MINGGU (27/7/2025) kemarin, jadi hari pilu di Kelurahan Padang Sarai, Kecamatan Koto Tangah, Kota Padang. Di bawah atap seng rumah, saat sejumlah warga Gereja Kristen Setia Indonesia (GKSI) Anugerah, tengah mengikuti pelajaran agama, peristiwa tak terduga terjadi.
Tiba-tiba, suasana berubah ricuh. Sekelompok orang mendatangi rumah itu. Dalam video yang beredar luas di media sosial, mereka memaksa pembubaran kegiatan di rumah tersebut. Suara pecahan kaca dan kericuhan berbaur.
“Satu lagi terkena di bahu,” ujar Pendeta F. Dachi saat menjelaskan ada yang terkena benda tumpul dalam kericuhan.
Menurut Dachi, kejadian bermula saat ia dipanggil keluar oleh perangkat kelurahan. “Saat saya berbicara dengan pak Lurah dan pak RT, tiba-tiba terdengar suara gaduh. Anak-anak masih di dalam. Saya benar-benar tidak menyangka akan seperti ini,” ujarnya.
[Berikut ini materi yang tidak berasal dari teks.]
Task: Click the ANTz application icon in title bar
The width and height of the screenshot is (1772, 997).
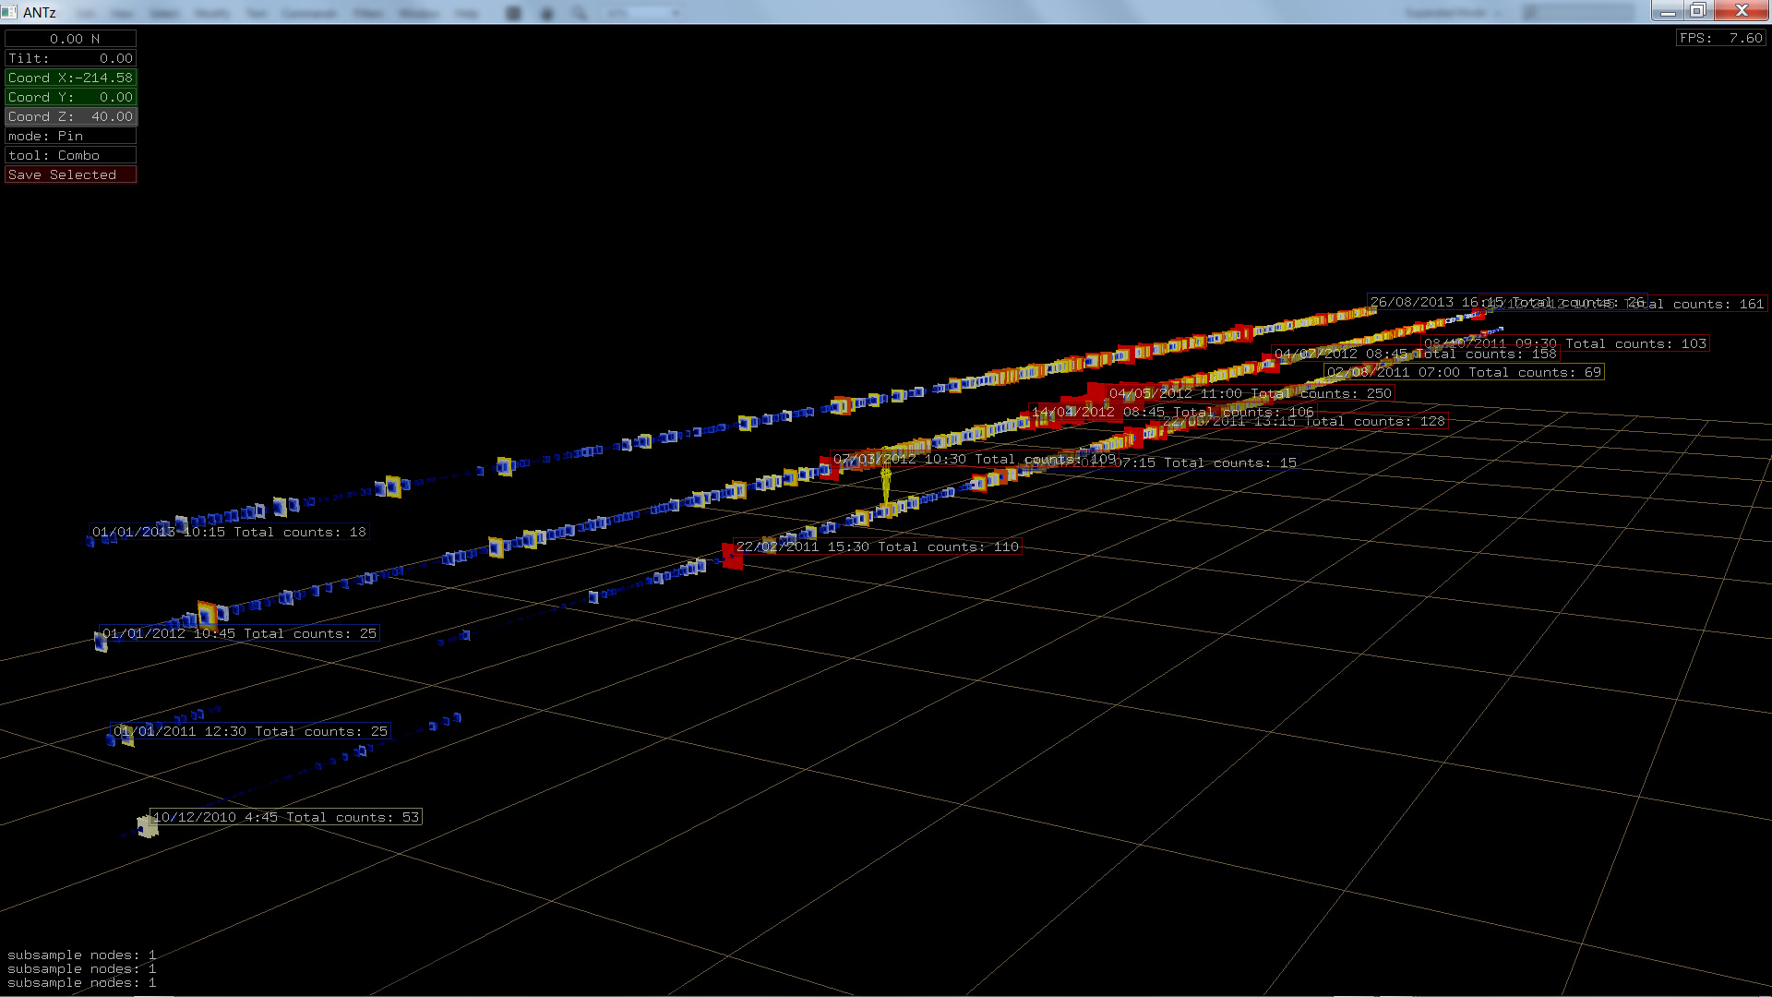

Ia menduga kesalahpahaman yang melarbelakangi insiden memilukan tersebut. “Sebagian warga menganggap rumah tempat pendidikan agama bagi anak-anak kristen yang kita bina ini adalah gereja. Padahal bukan,” ujarnya.
Wakapolda Sumatera Barat, Brigjen Pol Solihin, memastikan bahwa aparat telah menangkap sembilan orang terduga pelaku kekerasan. “Penyidikan terus berjalan. Jumlah tersangka bisa bertambah,” ujarnya.
Wali Kota Padang, Fadly Amran, tak tinggal diam. Ia segera turun tangan memediasi konflik yang sempat menimbulkan ketegangan antarkelompok warga. Mediasi dilakukan di Kantor Camat Koto Tangah pada malam harinya, dihadiri jemaat, warga, aparat kepolisian, serta Forum Kerukunan Umat Beragama (FKUB).
“Ini bukan konflik agama. Ini murni kesalahpahaman yang berujung kekerasan. Tentu kita semua prihatin,” katanya.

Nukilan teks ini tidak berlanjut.